With Colombian Rights Under Seige, Advocates Are Forced to Flee or Fight
Clinton administration now wants to withhold aid to Bogot unless Colombia's Army improves record
| BOGOT, COLOMBIA
Fifteen years have passed since Maria Elena Ruiz last saw her husband. On Sept. 11, 1982, he was taken from his shop by several men claiming to be from Colombia's secret police. They walked him to their car, witnesses said, and drove away. Government officials denied any knowledge of her husband's arrest. He had disappeared.
This story is all too familiar in Latin America. Although countries like Guatemala, Chile, and Argentina have progressed beyond the "dirty war" that raged against communism in the 1970s and early '80s, human rights abuses are still a concern across the region.
The difference is that here in Colombia, entering its fourth decade of civil war, the dirty war is still on.
"I'm fighting for my husband, who is 15 years dead. He was a valiant man," says Mrs. Ruiz, who is a founding member of the Association for Families of the Disappeared (ASFADDES).
There were 120 such disappearances in Colombia last year alone, according to the London-based human rights organization Amnesty International.
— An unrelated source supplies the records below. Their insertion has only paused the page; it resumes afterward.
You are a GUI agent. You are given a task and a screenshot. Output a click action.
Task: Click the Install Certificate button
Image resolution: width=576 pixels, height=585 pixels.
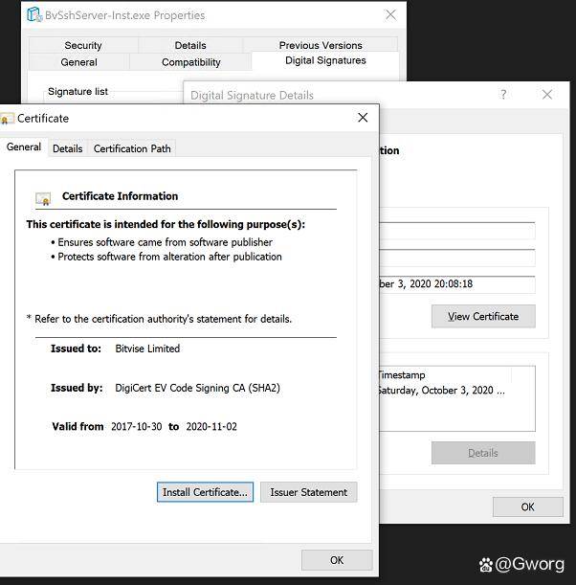[205, 492]
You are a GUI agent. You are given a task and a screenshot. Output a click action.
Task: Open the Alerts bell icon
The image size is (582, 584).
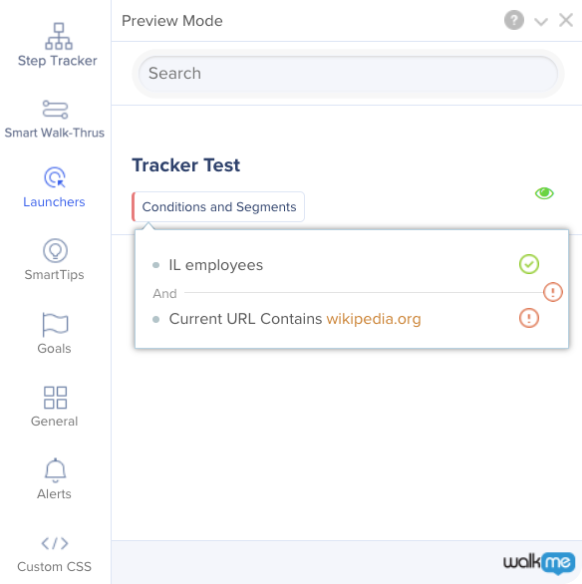pos(55,470)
In the last decade, the figure for political killings and disappearances of civilians topped 20,000 in Colombia. Amnesty attributes the majority of the killings to government security forces and right-wing paramilitaries linked with the military.
The United States may agree. The Clinton administration is attempting to withhold millions of dollars in aid to the Colombian military because the Army has refused to sign an agreement on human rights, saying it will not accept the aid with strings attached.
"While in other places these killings have decreased, in Colombia they continue unabated. It's clear that anyone interested in defending human rights is a target," says Carlos Salinas, advocacy director of Amnesty International for Latin America in Washington. Ruiz, like most of the members of ASFADDES, became an activist after losing a family member.
The founders met one another in the waiting rooms of Colombia's police and Army offices as they tried to discover what had become of their loved ones. They soon found that just asking questions earned them the suspicion of government officials.
"This is a war against anyone who fights for change," Ruiz says. Human rights activists have lately felt under siege. The ASFADDES office in Medellin was dynamited last month, but no one was killed.
Seeking a safe haven
The Bogot office routinely receives phone threats, and sometimes members receive invitations to a funeral service - their own.
Bogot had been considered a safe haven for activists until the murder this May of Mario Calderon and Elsa Alvarado. Armed men burst into their apartment, killing the couple and Ms. Alvarado's father. Their one-year-old son survived, hidden in a linen closet by his mother.
"After this, who is safe? And whose family [is safe]?" asks Eduardo Careo, a human rights lawyer in Bogot. Mr. Careo works for the Lawyers Collective, a group that sometimes assists ASFADDES with legal matters.
In the wake of the murders, many activists have fled Colombia - including some government prosecutors specially assigned to investigate human rights cases. Activists like Careo say there is no protection provided in Colombia.
"We had the government post a policeman in front of the building. It only lasted three months before they said they needed him to protect state employees who were also being threatened," Careo says. He adds that human rights lawyers don't trust government-assigned bodyguards, noting several cases where he says state bodyguards were complicit in assassinations.
Several rights groups recently asked that the Colombian government take steps to protect them, including reining in the rhetoric of the armed forces, who often publicly denounce human rights groups as communist. The government agreed to the groups' demands, but activists remain skeptical.
"The people in government who agree to help aren't the problem. In fact, they sometimes have to flee the country themselves," says one activist, who refused to give his name.
Fight for justice
While many leave, Careo sees his work as an obligation that keeps him in Colombia. "Someone has to confront it," he says. "For justice, for rule of law, this is the only dignified work you can do. If you can't fight with reason, all that's left is barbarity."
"We have to fight to show that people can't be killed for an idea," Ruiz says, sitting before a wall lined with placards bearing photos, names and dates of disappeared Colombians. "Why should I have to run, to hide? In this work you realize the value of life, so you fight harder."